▶ [Task]
Extract the stretch of lines that starts at the line with "Where should I click to: Click the Daily" and ends at the last line of the data below. Give it exactly, without pictures.

▶ [Working data]
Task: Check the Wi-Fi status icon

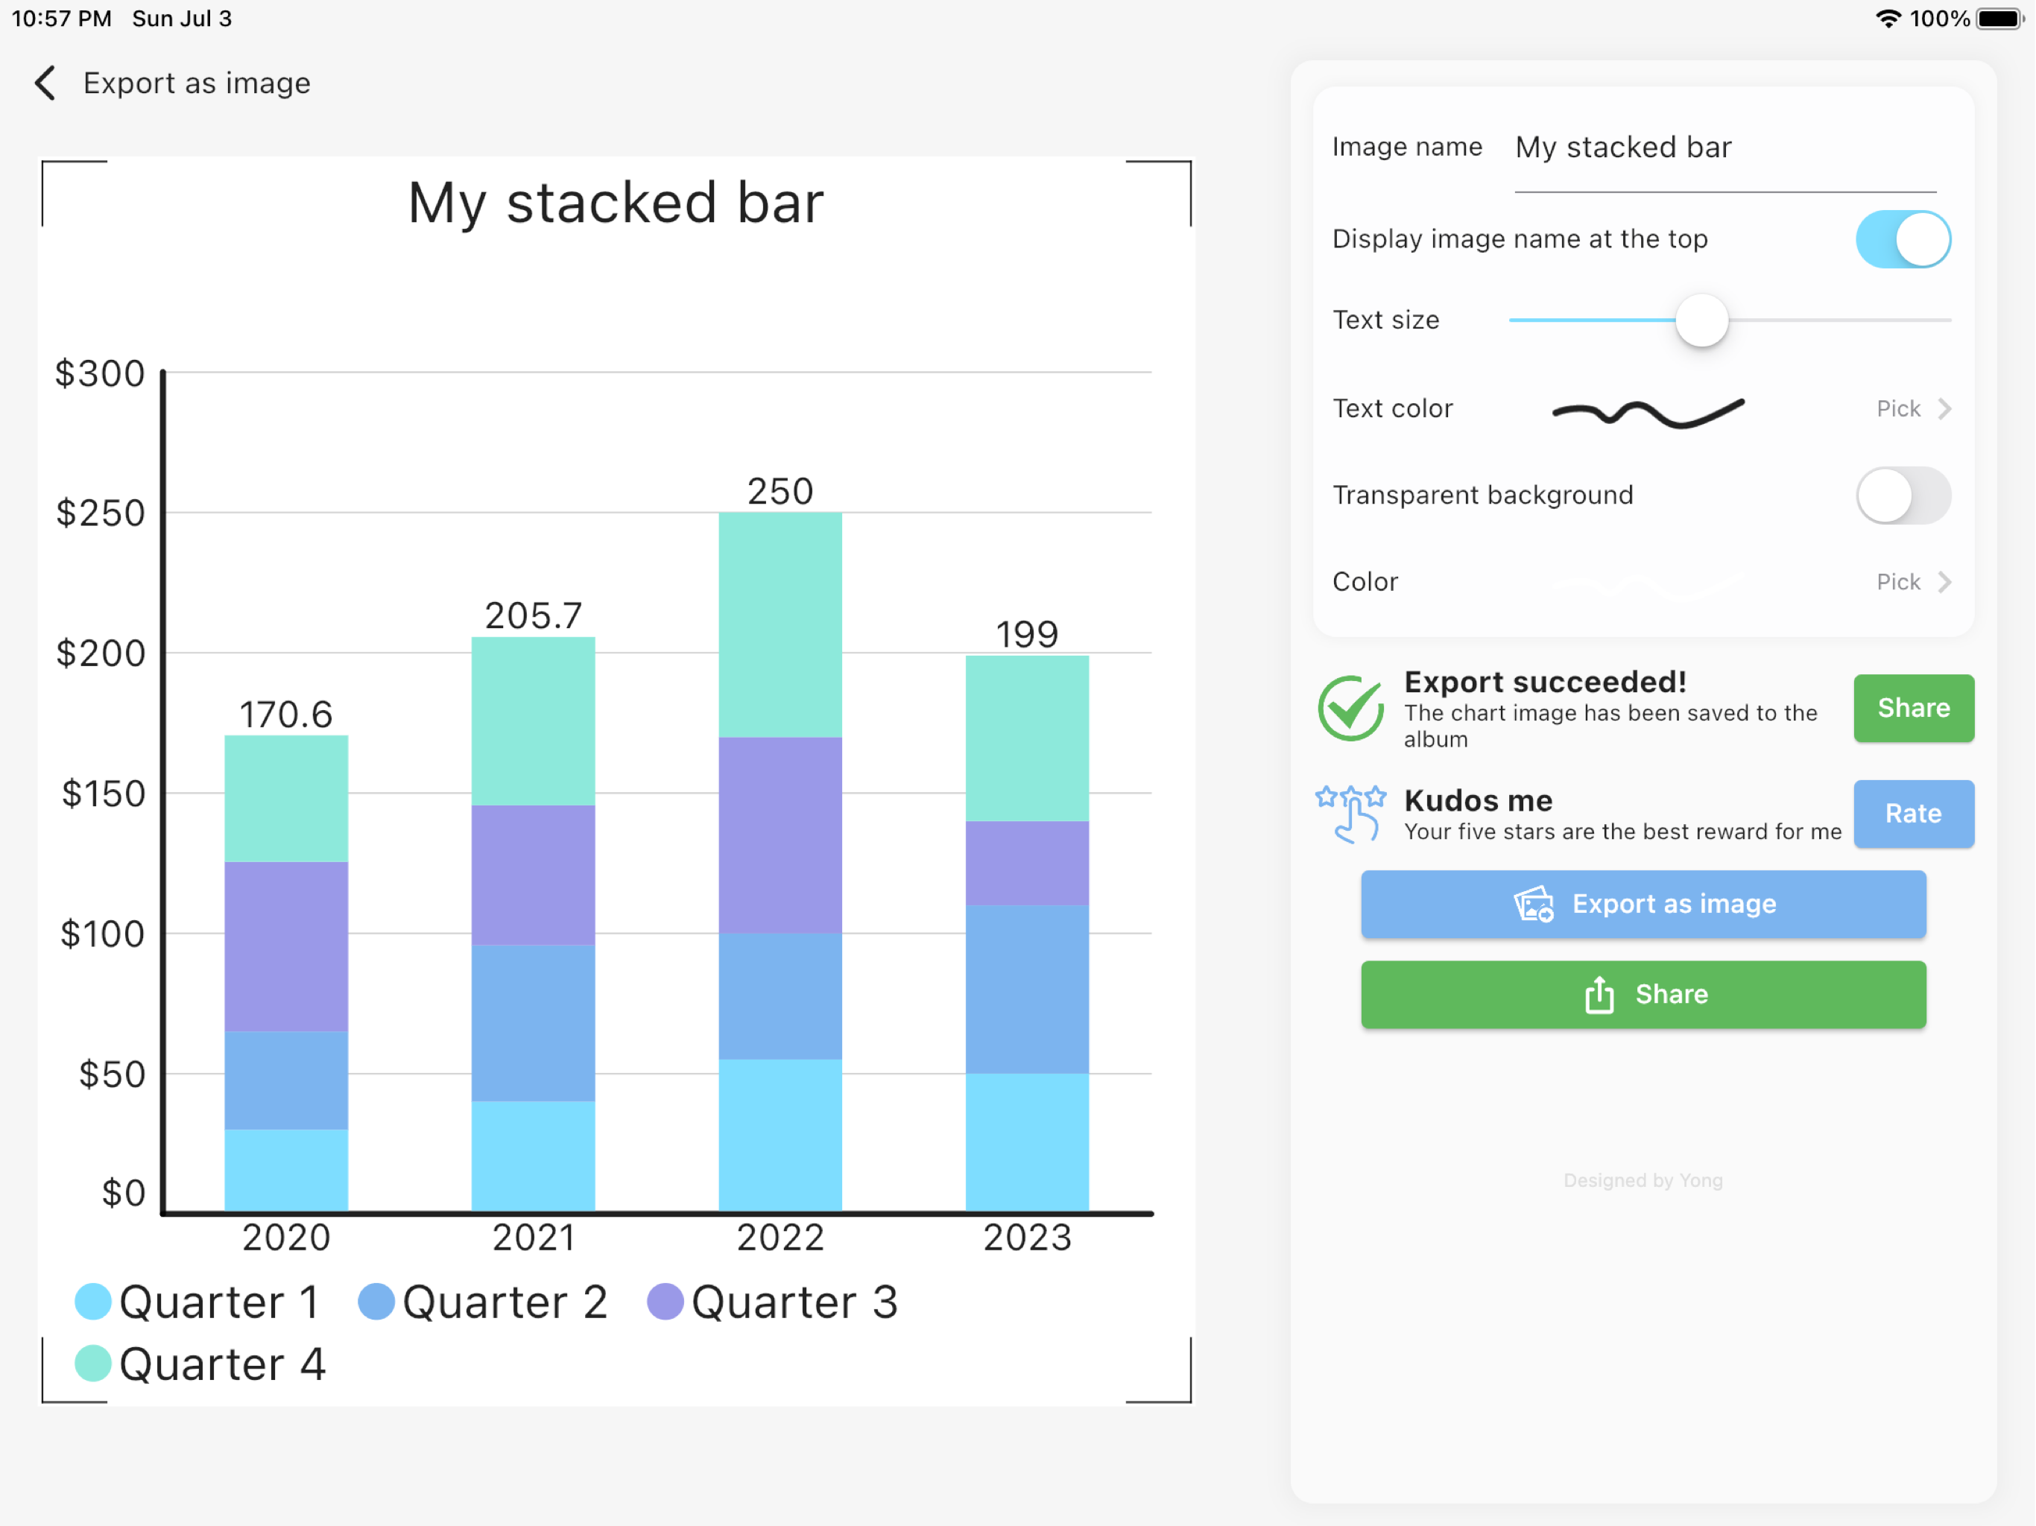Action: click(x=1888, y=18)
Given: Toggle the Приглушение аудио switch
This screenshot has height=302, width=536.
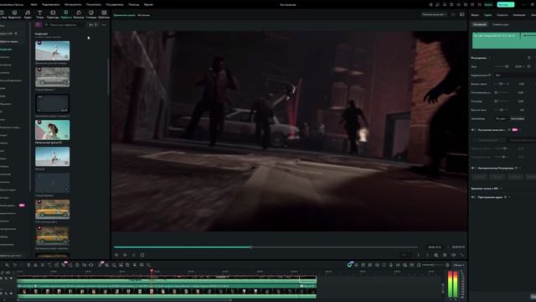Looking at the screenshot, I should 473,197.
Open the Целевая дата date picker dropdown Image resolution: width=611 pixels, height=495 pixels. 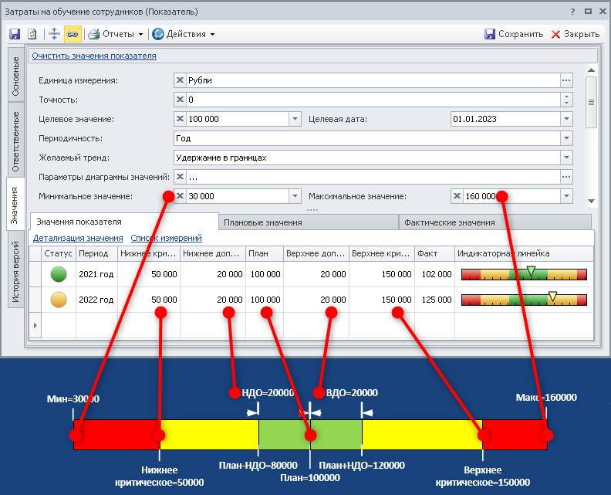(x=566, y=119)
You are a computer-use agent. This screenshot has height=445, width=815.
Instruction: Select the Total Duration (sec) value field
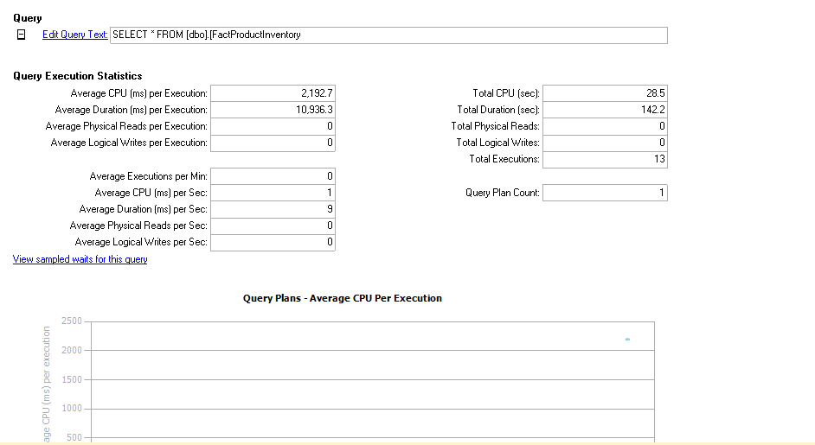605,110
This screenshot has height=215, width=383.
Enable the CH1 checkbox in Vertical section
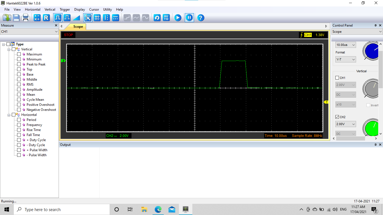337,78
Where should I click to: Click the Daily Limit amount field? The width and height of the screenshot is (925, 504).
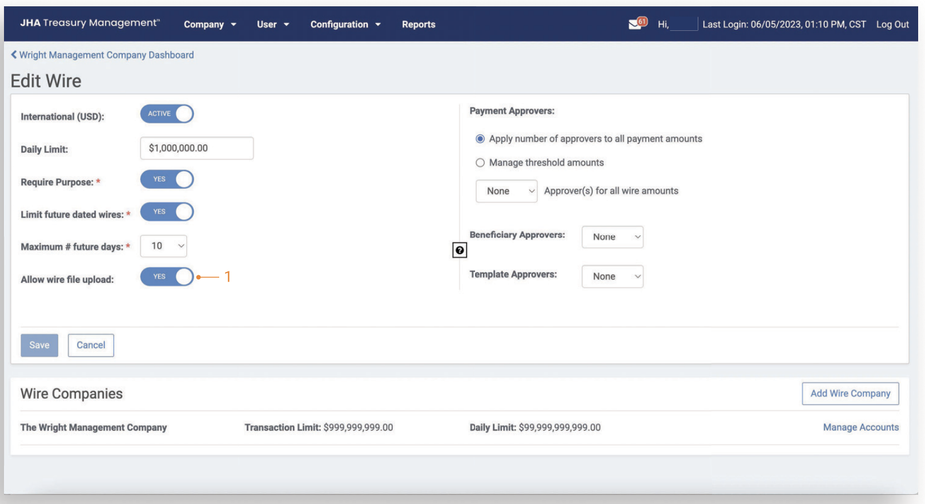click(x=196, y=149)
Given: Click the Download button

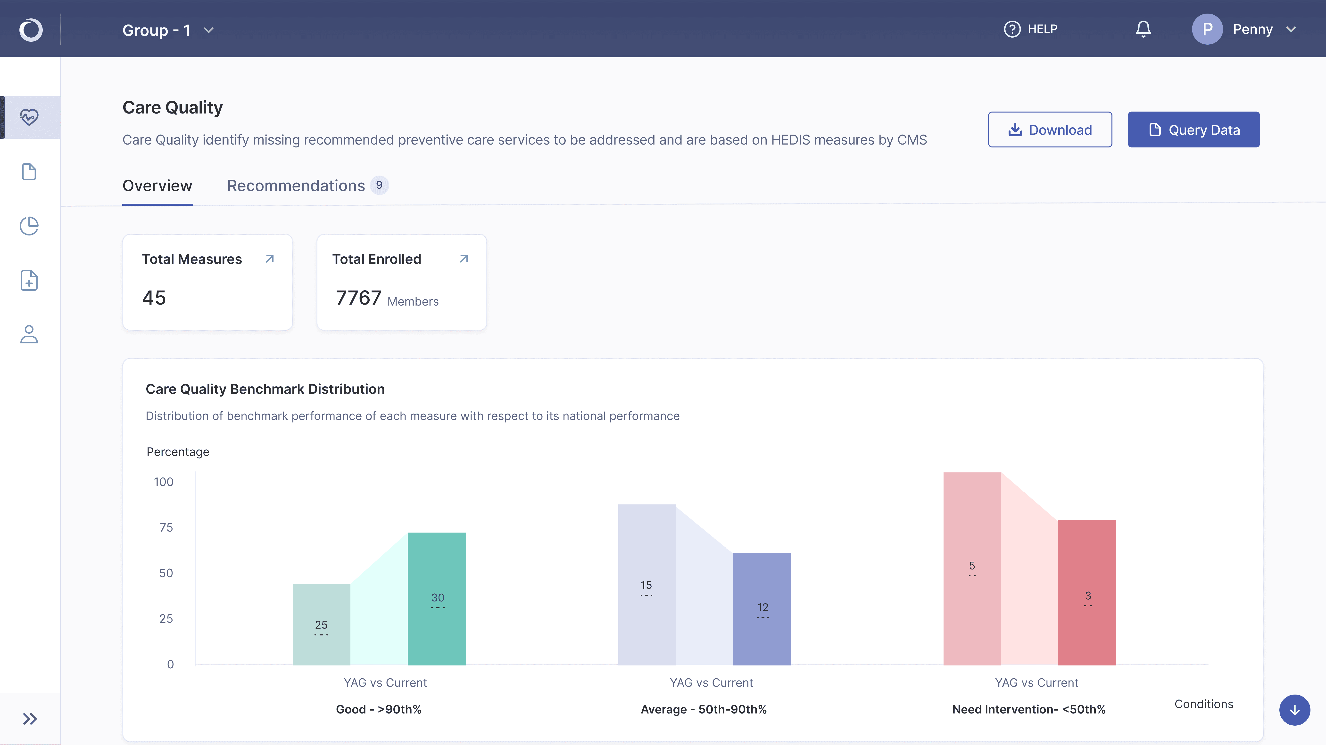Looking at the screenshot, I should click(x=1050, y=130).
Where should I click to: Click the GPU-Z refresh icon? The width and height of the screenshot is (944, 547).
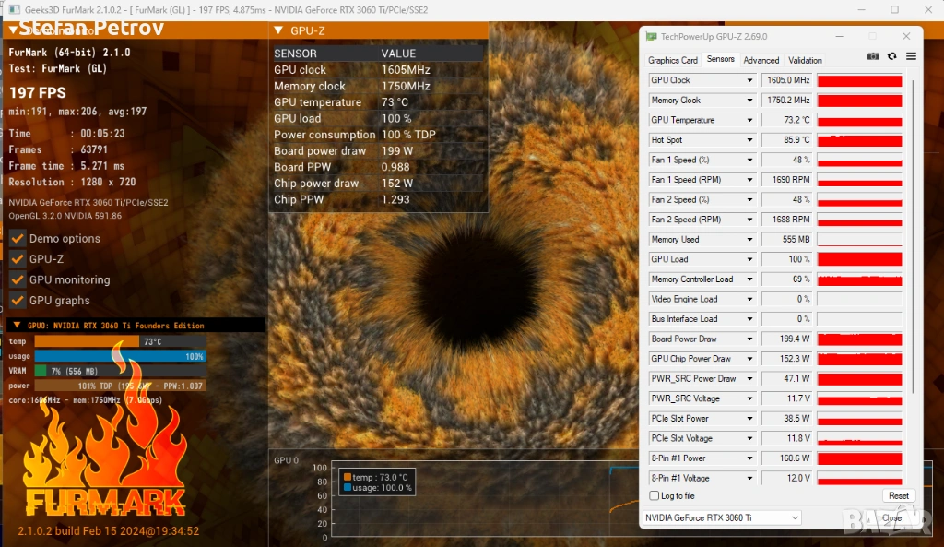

▶ [Response to the task]
Where should I click to: Click the Daily Limit amount field? The width and height of the screenshot is (925, 504).
click(x=196, y=149)
Given: Click the Download button

Looking at the screenshot, I should click(x=1050, y=130).
Where should I click to: Click the GPU-Z refresh icon? The width and height of the screenshot is (944, 547).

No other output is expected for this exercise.